When you ask people about their assumptions some will point back to Hume. Hume said miracles were infinitely improbable and therefore no amount of evidence would overcome that because natural evidence can only be finitely improbable. The trouble is that takes as a premise that miracles are infinitely improbable. It does not explain why people find that premise so plausible. To find that out we need to go back further than Hume.

In fact, this book goes back much further than Hume. It begins with William of Ockham back in the 14th century. When most people try and find the beginnings of modern scientific humanism they start at around 1700. This book ends at 1700.  The idea is to go deeper. Not to ask how modern philosophy flowed out of the Age of Reason but rather asking what presuppositions the Age of Reason is based on and where did they come from? 

Showing people the source of ideas does not prove those ideas wrong. Yet it does beg the question of whether this process could have or should have gone any differently. This is especially true when you see that many of the major players were  not motivated by a desire for truth but quite often it was a short term political goal they were most concerned about. 
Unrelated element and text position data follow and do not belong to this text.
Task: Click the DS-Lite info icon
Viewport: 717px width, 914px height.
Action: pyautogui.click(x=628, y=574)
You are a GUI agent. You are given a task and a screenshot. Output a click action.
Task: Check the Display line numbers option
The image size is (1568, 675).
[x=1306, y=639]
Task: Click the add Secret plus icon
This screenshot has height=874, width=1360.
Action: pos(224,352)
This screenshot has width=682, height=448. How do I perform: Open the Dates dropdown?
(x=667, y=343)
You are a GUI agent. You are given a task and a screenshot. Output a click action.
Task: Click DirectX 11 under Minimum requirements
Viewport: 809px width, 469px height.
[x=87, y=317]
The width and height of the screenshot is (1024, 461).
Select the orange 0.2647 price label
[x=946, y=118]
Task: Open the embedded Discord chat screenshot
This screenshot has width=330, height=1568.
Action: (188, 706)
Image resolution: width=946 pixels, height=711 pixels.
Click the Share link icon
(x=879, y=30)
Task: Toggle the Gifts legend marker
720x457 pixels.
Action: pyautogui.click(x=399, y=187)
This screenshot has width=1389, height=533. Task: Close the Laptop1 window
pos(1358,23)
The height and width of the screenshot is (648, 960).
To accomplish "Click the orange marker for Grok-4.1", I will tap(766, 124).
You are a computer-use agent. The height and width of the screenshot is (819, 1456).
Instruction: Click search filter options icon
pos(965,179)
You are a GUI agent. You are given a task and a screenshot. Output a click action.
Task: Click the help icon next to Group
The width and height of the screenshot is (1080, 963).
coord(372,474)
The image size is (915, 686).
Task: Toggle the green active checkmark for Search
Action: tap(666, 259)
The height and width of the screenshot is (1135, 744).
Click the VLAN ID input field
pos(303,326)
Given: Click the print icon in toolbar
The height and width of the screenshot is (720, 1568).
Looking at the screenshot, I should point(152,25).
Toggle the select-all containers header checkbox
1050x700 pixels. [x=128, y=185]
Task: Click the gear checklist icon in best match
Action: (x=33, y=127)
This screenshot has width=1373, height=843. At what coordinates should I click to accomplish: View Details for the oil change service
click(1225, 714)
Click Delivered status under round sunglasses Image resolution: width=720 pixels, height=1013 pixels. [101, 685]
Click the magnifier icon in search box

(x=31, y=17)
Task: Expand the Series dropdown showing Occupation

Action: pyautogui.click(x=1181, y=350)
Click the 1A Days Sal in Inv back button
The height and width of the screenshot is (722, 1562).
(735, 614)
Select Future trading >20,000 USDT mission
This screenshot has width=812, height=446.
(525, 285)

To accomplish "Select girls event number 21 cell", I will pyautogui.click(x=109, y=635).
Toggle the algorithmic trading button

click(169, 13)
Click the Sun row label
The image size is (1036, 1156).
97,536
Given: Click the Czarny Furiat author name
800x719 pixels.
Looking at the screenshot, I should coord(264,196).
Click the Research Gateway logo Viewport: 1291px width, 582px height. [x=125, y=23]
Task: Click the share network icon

What flows out of this is criticism or the criticism or perhaps skepticism of skepticism. That is to ask whether it makes sense to demand proof for every detail and to reject those that don't pass the test. What you could do is allow the whole thing to stand or fall on its own terms. That is asking whether the story the bible tells is true. If it is then the various pieces of it do not need to be verified independently. They can be deemed trustworthy because the source ultimately is God.